At the intersection of healthcare and politics, reason and responsibility are in short supply.  With little or no substitute plan, the House of Representatives voted to repeal Obamacare 67 times.  Medicare Part D (a prescription drug benefit for Medicare enrollees), a necessary but expensive program, was created without budgeting money for it.  And a good policy that promised to enhance end of life planning fell victim to raw politics during the 2008 presidential campaign.  First, some background.

I believe that, as a society, we have learned to take into account the quality  of life much more than even a generation ago.  When I was a resident physician in the late 70’s, we would routinely provide hospital care for patients that, in my mind, except for the provision of comfort measures, should have been left alone.  A typical scenario involved a hopelessly demented, nutritionally compromised patient from a nursing home with a high fever, hypotension (low blood pressure), and an obvious infection, usually originating from the urine or lungs.  More often than not, we were able to “successfully” treat these patients with intravenous fluids and antibiotics, and send the patient back to a nursing home.

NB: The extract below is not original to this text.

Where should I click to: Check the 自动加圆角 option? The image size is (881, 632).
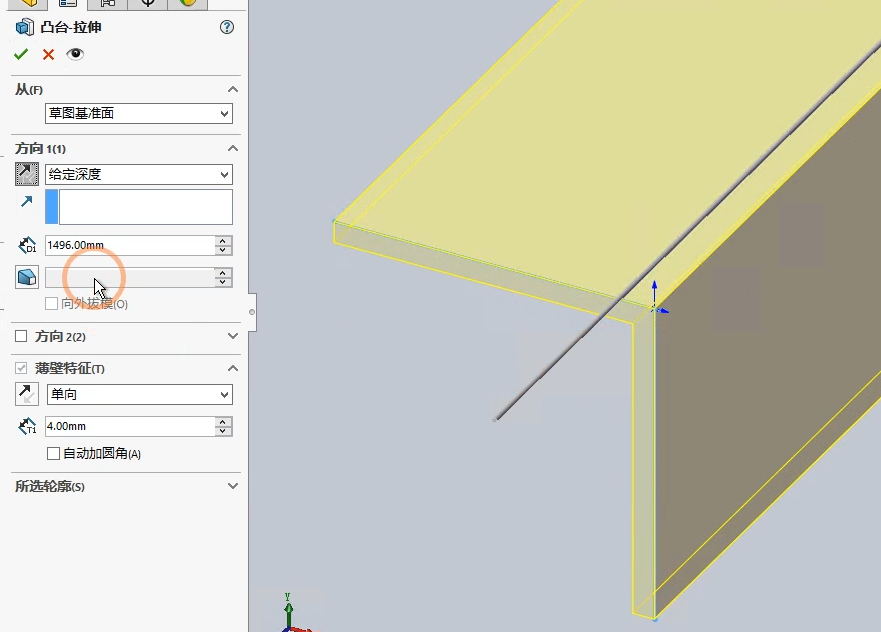(54, 454)
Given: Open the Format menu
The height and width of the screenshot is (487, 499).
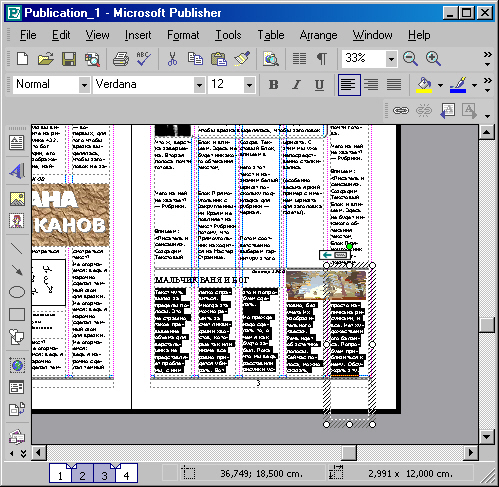Looking at the screenshot, I should [x=183, y=35].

These were pyrrhic victories, for the same cycle was often repeated a few months later.  

This type of care still occurs, but hospice has provided an excellent alternative to aggressive, and often inappropriate, care.  People are realizing they can make choices in medical matters, and primary care doctors are increasingly urging patients to think about the care they may desire at the end of life.  This type of counseling has not occurred as much as it should—discussions on mortality with a physician take a sensitive approach and a lot of time.  Doctors are frequently scheduled to see a  patient every fifteen minutes (in corporatized medicine, it is often less), and they must deal with a variety of contemporaneous problems like hypertension, diabetes, heart disease.  Taking the time to talk about dying during these routine visits is simply not realistic.  

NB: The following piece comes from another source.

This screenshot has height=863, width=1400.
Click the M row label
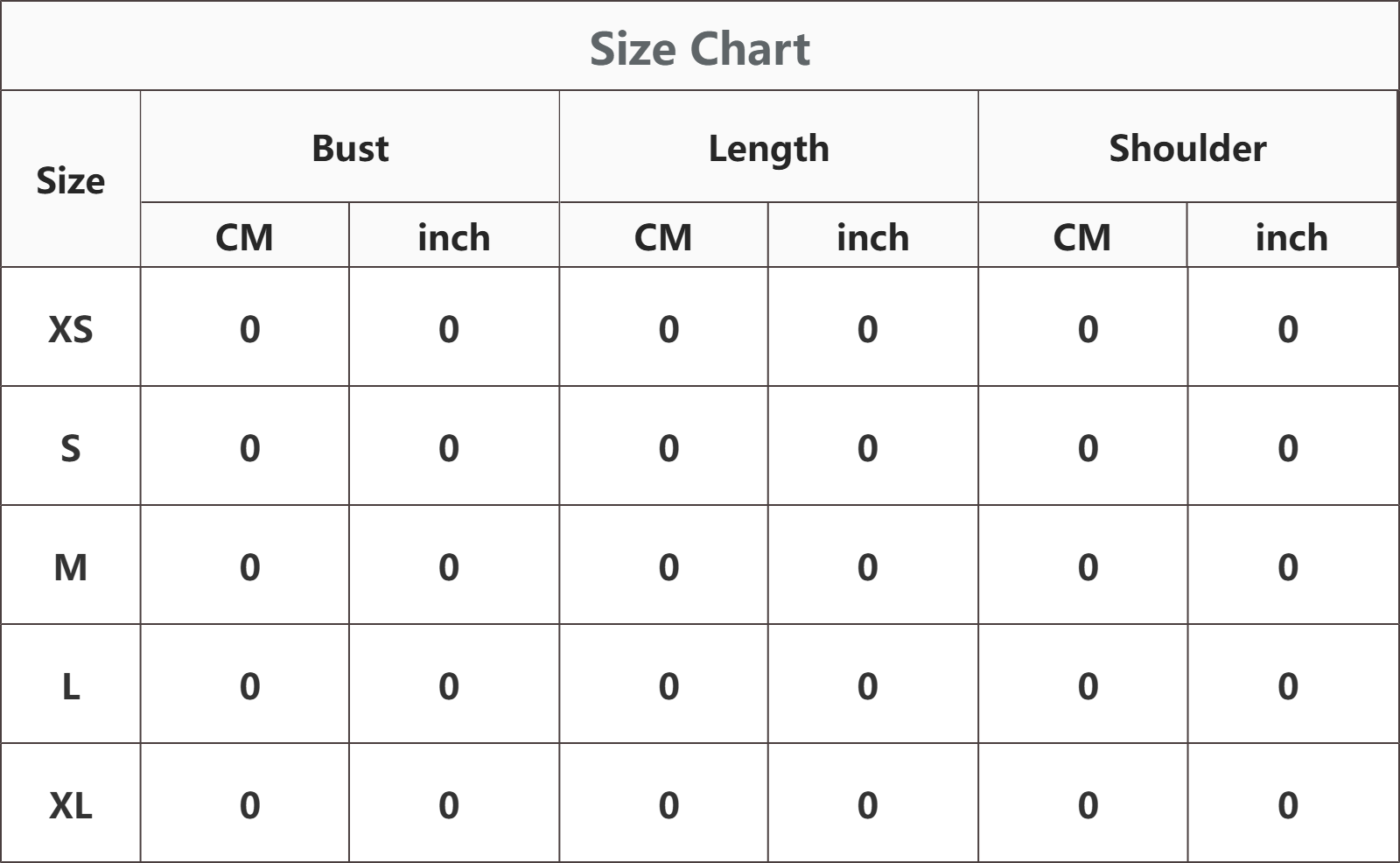click(x=70, y=565)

In the summer of 2008, Medicare tried to create a new billing category so as to explicitly reimburse physicians, who could then set aside the time needed to discuss mortal decisions with patients and their families.  The idea was to give doctors the opportunity to lay out choices that patients face at the end of life.  This was not designed as advocacy for, say, executing a DNR (Do Not Resuscitate) order or even forgoing treatment in a hopeless medical situation.  Rather, it provided time to explain options in treatment and consequences thereof,  This new billing category was a terrific idea, especially as it could be helpful in averting the type of useless and inhumane treatment described above.  It incentivized doctors to do what the best of them were already doing in their routine care of the elderly.

However, the Republican vice-presidential candidate, Sarah Palin, decided that Medicare was creating “death panels” and that Democrats were out to kill the elderly in order to create an electorate better constituted for the Democratic Party.  So Medicare was forced to back off from implementing this rule.  Recently, Medicare did successfully institute the new billing policy, but I often wonder how many painful or otherwise uncomfortable deaths Palin caused with her mindless pandering.